E il dato che fa esplodere rabbia e indignazione è uno solo: oltre 400mila euro affidati dal Comune alla società riconducibile all’imprenditore finito nell’inchiesta.
Quattrocentomila euro.
In una città che cade a pezzi, con strade devastate, servizi al collasso, periferie abbandonate e un degrado urbano diventato ormai il marchio internazionale di Caserta.
Per molti cittadini è come aver sottratto ossigeno a una comunità già agonizzante. Soldi pubblici che avrebbero potuto sistemare scuole, marciapiedi, verde pubblico, sicurezza urbana. E invece oggi diventano l’ennesimo simbolo di una stagione politica che ha lasciato dietro di sé macerie amministrative e sfiducia totale.
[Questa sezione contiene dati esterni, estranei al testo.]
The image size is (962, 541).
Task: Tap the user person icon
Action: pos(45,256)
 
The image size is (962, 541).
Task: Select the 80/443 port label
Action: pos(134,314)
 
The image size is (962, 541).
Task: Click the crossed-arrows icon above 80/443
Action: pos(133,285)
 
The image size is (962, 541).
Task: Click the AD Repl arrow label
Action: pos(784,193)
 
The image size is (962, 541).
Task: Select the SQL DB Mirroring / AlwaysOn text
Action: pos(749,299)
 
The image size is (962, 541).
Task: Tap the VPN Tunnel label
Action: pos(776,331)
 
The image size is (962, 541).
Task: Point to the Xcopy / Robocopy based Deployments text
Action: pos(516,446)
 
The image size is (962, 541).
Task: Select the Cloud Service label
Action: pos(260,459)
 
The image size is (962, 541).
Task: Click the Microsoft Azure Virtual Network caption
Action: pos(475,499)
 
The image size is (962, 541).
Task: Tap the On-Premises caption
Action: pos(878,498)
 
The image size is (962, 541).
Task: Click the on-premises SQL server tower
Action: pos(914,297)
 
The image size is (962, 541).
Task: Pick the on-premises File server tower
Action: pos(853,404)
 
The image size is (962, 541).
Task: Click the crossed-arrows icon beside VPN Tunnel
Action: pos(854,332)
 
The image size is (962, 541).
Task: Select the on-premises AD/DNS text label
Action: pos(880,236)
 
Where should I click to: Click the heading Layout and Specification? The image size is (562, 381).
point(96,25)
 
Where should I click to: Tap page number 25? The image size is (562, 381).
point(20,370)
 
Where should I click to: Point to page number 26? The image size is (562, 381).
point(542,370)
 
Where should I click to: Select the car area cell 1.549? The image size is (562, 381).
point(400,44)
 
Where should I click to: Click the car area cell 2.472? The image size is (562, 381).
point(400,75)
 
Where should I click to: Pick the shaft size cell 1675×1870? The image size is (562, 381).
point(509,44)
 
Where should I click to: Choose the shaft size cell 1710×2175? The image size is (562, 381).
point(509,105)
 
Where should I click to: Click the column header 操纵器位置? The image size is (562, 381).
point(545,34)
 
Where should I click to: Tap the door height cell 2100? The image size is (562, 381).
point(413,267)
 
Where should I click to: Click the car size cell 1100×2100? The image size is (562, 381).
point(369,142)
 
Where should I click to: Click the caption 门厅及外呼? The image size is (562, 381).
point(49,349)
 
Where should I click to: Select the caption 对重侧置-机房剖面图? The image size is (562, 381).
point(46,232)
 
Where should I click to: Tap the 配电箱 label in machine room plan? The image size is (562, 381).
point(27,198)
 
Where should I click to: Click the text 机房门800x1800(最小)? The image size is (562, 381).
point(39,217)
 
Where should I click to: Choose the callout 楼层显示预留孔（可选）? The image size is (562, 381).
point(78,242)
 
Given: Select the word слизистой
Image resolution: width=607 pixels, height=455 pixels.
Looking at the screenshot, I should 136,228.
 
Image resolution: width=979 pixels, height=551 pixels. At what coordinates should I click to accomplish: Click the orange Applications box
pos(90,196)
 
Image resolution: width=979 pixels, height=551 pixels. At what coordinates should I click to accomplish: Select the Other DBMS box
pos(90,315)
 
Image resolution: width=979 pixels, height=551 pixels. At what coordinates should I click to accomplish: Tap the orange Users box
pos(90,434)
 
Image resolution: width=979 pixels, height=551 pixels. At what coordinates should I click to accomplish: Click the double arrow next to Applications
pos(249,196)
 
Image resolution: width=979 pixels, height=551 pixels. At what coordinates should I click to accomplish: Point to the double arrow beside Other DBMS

La rabbia cresce soprattutto verso chi, nonostante tutto, ha continuato a sostenere un modello politico che ha portato Caserta fino al commissariamento e all’umiliazione nazionale.
Perché il punto non è più soltanto giudiziario. È morale. È politico. È il senso di una città che si sente tradita, impoverita e marchiata da anni di gestione considerati da molti fallimentari.
E mentre le inchieste continuano ad allargarsi, a Caserta resta una domanda sempre più pesante: quante altre verità devono ancora emergere prima che qualcuno abbia il coraggio di chiedere davvero conto del disastro?